If you’ve ever wanted to tone your calves and vasti mediali (that round muscle just above the knee) while grinding corn, charging your phone or making a smoothie, then a small gang of clean energy inventor-entrepreneurs operating out of a two-story house in the northwest of Guadalajara is the answer to your overly-specific prayers.

pg4aIn 2011, a tapatio named Saul Polino traveled with a couple of associates to San Andres Itzapa, Guatemala, for the purpose of following up on the rumor of a company called Bici-Tec manufacturing machines powered by human-derived kinetic energy – bicycle-esque contraptions able to provide energy for any number of domestic or agricultural tasks, from washing clothes to liquefying avocados.  Upon locating its owner and operator, Carlos Marroquín, Polino and co. convinced him to return with them to Guadalajara and act as advisor and sensei for their new business, Bicimaquinas.

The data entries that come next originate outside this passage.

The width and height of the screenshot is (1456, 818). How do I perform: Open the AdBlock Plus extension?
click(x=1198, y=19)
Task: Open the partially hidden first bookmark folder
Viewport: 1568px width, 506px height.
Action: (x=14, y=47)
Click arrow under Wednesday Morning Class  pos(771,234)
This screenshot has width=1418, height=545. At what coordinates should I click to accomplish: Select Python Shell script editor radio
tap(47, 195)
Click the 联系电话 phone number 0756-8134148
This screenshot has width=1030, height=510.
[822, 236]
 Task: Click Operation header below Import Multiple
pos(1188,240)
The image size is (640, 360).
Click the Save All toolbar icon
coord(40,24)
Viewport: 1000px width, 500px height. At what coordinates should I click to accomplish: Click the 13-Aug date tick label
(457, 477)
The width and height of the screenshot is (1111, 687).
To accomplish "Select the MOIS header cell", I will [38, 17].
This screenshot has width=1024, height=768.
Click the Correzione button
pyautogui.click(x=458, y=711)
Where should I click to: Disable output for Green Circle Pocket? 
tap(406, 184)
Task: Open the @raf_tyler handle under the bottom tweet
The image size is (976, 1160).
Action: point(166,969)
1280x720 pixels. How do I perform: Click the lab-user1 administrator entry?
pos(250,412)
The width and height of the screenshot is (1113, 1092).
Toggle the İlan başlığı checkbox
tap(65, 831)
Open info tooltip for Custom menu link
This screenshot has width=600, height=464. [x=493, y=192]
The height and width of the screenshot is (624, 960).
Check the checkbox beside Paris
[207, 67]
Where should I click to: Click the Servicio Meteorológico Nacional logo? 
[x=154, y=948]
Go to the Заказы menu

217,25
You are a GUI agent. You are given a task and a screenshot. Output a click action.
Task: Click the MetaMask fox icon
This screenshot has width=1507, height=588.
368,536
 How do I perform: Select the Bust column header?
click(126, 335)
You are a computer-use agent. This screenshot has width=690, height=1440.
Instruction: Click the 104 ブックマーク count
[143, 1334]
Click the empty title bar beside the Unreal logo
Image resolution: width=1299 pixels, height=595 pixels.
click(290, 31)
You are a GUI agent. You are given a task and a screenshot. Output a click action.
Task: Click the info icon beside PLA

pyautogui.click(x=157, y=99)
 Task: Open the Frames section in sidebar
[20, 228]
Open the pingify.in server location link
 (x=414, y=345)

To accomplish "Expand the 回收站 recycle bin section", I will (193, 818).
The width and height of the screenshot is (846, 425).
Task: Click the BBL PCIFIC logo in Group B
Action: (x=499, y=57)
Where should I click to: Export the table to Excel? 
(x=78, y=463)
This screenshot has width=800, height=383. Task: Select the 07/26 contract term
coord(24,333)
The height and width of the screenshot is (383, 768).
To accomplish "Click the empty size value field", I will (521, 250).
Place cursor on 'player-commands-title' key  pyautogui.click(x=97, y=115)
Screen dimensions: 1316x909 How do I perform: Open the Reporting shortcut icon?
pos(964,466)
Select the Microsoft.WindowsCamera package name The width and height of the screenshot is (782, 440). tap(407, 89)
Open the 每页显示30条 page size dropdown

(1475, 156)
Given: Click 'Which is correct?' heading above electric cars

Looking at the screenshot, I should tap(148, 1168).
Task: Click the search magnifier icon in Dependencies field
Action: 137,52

Six years later and the company is shipping its devices all over Mexico and even as far as Spain, where, rather than being harnessed for their ostensible purpose of energy generation, they’ve become part of exhibits of oddball inventions in several museums.

 

 Saul Polino has the shaggy good looks of a young, idealistic Christ, one working in electronics and steel, rather than carpentry.  His first formative influence was his father, a bike enthusiast who worked in electronics.Polino himself grew up fixing and putting together his own bikes.  However, in response to frequent assumptions that he must be a bike fanatic, he asserts that no, he is not. The bicycles themselves seem almost incidental to his company’s over-arching ethos, which is a synthesis of disparate influences.

A book he cites as influential is “How to Grow More Vegetables and Fruits,” by John Jeavons, which promotes the idea of “bio-intensive farming.” The guiding notion Polino distilled from the book is energy efficiency — extracting the greatest yield while leaving behind as little carbon foot-print as possible. And while Bicimaquinas follows that idea as closely as possible, some waste is unavoidable, which he illustrated using one of Bicimaquina’s products, a bike that charges phones and powers speakers, as a visual aid.

“There are places on this bike where energy is lost.  It’s lost here,” Polino said, indicating the chain, “and here,” he added, indicating with a forefinger a battery the size of a large cigar box.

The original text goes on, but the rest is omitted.